==== Brano da leggere

Arriva il nuovo album della cantante, compositrice, musicista e anima femminile dei Baustelle, tra le artiste più riconosciute e originali della scena pop-rock italiana, che, dopo l’EP a tema Seventies “Marie” del 2015, pubblica ora il suo primo vero album da solista
Una donna e i suoi contrasti, che si respingono e si attraggono, che bisticciano e poi si amano. Questo è Psychodonna, l'album di Rachele Bastreghi, anima femminile dei Baustelle: è il racconto di un viaggio interiore, un rifugio buio che cerca il sole. Il titolo esprime la personalità sfaccettata e apparentemente contrastante della cantautrice, che con queste canzoni compie una vera e propria presa di coscienza attraverso quello che lei stessa definisce un volo intimo e faticosamente libero nella dimensione femminile.
Rachele, partiamo dalla storia di questo album domestico?
E' proprio così, lo ho lavorato nella mia cameretta come a 16 anni, in modo consapevole e costruttivo. Mi è esplosa una urgenza espressiva, liberatoria, vitale: il disco parla di una persona che si rinchiude e si ascolta. Avevo voglia di mettermi a confronto con me stessa, un confronto da ultima sfida perché si cresce ma sempre verso qualcosa di diverso. Mi sono sfidata anche per mettere alla prova quello che ho imparato di 20 anni di gruppo. E un lavoto tutto pancia e istinto.
Si pensava che Rimbaud avesse bruciato tutte le copie della sua stagione all’inferno e invece non è andata così, per fortuna: c’è stato qualche momento di sconforto in cui tu avresti bruciato tutto?
Tutti i giorni, sono io la Penelope, quella che tesse e disfa. Alla 18ma versione di Penelope, Luca Bernini me lo ha dato come soprannome. C'è una insicurezza che cerca una perfezione ma a un certo ci si ferma: ho detto quello che volevo dire.
E’ ancora difficile oggi essere donna? La Psychodonna è la suffragetta del terzo millennio?
Parlo della mia esperienza, sono donna ma non temo la mia parte maschile, mi sono aperta a tante sfumature e anziché la guerra gli ho fatto fare l’amore. Il mio è un invito a trovare spazio, a non avere paura di parlare anche di musica. Cerco di non avere paura del mio lato maschile.

========
==== Dati estratti

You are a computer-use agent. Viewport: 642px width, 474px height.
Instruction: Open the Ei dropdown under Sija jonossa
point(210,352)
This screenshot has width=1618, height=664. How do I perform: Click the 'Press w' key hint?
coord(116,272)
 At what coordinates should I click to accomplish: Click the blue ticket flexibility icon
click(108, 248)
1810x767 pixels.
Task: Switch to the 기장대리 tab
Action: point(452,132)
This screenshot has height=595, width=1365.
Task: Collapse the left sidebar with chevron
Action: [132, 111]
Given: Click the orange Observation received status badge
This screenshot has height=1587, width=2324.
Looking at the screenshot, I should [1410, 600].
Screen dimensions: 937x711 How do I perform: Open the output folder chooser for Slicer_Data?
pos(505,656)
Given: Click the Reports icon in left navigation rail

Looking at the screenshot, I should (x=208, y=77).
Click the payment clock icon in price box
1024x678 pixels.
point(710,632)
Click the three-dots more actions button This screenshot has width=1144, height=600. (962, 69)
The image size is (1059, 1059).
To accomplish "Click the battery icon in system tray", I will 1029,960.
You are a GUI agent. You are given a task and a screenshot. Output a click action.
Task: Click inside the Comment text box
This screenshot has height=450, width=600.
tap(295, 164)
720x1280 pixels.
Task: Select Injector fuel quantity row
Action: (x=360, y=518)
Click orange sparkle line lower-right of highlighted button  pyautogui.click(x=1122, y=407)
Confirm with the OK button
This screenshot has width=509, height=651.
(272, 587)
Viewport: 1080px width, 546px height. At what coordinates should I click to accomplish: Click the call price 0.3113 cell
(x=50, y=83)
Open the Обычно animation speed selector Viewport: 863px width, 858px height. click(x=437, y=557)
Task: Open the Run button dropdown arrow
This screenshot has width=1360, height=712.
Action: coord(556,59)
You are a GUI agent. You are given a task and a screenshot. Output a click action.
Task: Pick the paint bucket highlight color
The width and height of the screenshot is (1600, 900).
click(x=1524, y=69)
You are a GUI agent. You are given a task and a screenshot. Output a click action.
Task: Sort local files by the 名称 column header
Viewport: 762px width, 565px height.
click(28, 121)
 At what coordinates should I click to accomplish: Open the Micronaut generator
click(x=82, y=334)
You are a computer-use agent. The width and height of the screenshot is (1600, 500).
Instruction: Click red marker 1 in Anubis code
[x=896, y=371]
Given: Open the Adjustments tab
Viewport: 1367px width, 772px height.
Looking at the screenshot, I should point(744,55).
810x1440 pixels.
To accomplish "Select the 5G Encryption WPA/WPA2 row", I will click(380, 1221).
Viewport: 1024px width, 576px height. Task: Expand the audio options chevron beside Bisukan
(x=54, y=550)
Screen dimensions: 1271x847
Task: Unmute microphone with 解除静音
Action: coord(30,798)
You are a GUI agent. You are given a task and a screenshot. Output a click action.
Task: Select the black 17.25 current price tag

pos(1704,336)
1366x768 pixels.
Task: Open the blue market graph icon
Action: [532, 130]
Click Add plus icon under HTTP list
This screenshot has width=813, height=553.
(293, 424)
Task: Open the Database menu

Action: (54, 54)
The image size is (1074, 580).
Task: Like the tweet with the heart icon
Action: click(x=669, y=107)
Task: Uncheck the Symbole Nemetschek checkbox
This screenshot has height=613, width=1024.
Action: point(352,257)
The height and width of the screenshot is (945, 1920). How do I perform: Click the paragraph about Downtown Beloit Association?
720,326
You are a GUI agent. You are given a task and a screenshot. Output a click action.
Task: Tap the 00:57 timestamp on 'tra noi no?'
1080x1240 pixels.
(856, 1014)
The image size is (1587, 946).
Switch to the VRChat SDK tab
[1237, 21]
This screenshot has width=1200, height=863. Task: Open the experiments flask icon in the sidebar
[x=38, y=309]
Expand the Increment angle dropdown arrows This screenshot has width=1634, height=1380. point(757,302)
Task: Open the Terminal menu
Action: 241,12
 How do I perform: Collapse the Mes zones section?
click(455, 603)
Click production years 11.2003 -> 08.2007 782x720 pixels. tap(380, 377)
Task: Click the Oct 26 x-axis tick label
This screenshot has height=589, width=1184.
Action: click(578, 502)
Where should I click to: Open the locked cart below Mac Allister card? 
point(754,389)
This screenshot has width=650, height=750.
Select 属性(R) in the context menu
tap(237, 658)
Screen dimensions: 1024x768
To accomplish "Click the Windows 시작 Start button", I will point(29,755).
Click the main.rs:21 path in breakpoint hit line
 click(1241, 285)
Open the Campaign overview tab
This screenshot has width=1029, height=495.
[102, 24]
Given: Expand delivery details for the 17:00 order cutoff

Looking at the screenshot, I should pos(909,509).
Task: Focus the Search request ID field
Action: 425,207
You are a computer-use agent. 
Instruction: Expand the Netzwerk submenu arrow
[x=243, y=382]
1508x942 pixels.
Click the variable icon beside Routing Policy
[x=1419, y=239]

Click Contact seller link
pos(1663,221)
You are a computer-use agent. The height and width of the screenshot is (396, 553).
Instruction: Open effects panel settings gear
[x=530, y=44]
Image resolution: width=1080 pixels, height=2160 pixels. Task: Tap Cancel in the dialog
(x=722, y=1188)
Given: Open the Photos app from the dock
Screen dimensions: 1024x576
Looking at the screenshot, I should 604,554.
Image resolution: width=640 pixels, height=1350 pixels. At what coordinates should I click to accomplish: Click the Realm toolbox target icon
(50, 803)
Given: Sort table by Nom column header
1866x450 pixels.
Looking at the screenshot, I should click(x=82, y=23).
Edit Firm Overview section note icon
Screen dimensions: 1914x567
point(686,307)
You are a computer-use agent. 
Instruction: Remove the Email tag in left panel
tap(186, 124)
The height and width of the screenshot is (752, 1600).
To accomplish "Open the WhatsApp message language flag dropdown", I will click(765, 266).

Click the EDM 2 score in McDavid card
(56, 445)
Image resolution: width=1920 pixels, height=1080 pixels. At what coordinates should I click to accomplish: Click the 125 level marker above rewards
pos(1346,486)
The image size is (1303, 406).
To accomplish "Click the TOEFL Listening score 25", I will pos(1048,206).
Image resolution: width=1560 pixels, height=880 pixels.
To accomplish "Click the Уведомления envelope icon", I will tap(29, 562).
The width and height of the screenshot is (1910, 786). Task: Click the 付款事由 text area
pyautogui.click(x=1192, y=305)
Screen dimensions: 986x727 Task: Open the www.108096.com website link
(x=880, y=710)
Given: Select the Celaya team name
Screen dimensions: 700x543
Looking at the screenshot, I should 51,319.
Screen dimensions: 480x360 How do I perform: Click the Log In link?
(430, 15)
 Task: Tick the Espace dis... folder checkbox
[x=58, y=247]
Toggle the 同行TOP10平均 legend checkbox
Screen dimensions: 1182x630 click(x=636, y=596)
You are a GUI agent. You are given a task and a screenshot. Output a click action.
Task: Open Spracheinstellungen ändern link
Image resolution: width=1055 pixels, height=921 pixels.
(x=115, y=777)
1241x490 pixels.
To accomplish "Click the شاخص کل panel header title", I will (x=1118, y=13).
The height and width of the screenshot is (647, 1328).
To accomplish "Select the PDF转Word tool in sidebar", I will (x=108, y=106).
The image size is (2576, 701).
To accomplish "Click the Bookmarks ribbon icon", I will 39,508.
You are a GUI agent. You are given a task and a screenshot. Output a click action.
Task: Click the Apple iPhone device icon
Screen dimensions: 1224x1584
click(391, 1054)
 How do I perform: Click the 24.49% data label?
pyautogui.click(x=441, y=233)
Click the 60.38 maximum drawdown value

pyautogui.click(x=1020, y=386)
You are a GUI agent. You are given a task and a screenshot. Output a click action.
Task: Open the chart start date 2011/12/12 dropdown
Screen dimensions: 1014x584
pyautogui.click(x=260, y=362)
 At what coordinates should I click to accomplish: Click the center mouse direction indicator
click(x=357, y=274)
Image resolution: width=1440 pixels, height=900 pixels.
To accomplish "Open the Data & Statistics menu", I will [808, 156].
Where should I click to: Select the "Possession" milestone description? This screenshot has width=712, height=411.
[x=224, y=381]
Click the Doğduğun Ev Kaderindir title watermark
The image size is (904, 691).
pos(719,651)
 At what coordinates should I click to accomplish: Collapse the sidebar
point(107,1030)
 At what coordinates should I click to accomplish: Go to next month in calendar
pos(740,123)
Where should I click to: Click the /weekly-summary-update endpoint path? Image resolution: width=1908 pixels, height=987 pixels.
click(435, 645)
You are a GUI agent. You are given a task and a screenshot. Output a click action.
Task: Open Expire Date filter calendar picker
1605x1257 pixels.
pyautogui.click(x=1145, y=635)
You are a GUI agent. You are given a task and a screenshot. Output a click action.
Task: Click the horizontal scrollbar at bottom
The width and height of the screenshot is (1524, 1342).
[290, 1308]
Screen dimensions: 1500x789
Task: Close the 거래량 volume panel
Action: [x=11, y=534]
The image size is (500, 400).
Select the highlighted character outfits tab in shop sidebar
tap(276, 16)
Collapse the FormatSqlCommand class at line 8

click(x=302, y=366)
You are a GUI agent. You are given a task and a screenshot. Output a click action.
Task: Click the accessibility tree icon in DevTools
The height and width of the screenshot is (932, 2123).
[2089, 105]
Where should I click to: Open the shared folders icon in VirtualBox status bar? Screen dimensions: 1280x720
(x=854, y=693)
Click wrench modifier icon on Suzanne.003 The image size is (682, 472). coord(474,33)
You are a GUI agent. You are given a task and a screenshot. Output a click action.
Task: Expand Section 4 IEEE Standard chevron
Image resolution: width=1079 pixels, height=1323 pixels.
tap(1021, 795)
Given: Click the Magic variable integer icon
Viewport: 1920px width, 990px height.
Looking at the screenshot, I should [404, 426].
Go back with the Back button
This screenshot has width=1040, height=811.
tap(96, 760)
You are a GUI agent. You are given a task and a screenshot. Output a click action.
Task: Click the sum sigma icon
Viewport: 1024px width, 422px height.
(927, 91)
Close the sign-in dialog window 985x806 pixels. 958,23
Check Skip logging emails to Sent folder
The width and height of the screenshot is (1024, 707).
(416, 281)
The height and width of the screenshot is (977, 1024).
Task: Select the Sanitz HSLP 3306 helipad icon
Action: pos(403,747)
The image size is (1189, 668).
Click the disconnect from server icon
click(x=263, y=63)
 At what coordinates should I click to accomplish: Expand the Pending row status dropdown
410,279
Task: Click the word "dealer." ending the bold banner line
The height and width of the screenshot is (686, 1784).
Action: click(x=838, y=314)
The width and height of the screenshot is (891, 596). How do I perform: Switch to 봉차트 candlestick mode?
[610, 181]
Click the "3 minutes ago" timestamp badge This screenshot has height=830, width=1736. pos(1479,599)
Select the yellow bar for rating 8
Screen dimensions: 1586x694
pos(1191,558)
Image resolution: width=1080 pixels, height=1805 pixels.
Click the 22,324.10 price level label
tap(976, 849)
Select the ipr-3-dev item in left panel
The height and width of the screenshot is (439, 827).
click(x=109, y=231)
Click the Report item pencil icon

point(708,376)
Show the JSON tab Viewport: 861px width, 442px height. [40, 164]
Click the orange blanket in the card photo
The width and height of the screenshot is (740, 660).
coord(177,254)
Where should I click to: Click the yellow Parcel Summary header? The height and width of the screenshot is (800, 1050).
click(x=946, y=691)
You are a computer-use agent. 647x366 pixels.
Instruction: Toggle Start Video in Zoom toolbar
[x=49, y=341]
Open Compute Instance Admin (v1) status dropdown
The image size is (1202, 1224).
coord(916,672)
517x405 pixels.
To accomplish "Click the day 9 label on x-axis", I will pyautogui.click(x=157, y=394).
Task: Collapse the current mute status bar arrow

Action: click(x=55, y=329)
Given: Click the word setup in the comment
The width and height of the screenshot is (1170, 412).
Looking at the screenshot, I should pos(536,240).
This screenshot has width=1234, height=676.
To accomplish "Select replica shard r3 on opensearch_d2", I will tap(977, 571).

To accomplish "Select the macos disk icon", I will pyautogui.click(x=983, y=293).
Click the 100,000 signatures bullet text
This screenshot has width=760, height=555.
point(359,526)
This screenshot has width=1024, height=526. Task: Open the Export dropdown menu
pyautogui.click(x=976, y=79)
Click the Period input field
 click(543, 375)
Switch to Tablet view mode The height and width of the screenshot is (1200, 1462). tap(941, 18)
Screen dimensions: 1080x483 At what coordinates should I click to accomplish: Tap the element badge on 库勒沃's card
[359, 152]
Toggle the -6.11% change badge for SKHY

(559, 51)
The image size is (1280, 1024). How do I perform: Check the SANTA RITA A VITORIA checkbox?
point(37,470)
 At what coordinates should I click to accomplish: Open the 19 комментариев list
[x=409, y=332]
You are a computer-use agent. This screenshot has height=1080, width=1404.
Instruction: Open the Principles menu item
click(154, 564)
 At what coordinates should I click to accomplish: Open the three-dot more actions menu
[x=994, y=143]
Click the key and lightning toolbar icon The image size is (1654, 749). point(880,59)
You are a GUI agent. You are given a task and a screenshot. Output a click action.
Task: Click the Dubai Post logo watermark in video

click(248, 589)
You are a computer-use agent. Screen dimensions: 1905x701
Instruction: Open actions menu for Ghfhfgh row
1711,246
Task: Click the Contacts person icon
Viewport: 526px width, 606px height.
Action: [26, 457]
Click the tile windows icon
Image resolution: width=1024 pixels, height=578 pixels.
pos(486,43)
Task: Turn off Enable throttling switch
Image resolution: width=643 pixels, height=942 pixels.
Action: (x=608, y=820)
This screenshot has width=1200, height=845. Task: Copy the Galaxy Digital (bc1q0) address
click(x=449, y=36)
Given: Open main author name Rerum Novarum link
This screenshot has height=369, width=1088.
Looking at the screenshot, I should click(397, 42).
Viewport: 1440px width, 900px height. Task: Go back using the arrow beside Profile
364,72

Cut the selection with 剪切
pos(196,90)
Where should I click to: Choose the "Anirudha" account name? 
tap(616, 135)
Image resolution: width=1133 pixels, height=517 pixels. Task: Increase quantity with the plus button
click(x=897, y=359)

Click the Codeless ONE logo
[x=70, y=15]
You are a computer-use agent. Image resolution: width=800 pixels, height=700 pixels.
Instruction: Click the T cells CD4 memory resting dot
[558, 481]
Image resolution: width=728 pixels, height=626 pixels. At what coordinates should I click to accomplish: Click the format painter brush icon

========

Ricopia dall'intervista su Psychodonna il passo che va da "E’ ancora difficile" fino a "mio lato maschile." incluso.

E’ ancora difficile oggi essere donna? La Psychodonna è la suffragetta del terzo millennio?
Parlo della mia esperienza, sono donna ma non temo la mia parte maschile, mi sono aperta a tante sfumature e anziché la guerra gli ho fatto fare l’amore. Il mio è un invito a trovare spazio, a non avere paura di parlare anche di musica. Cerco di non avere paura del mio lato maschile.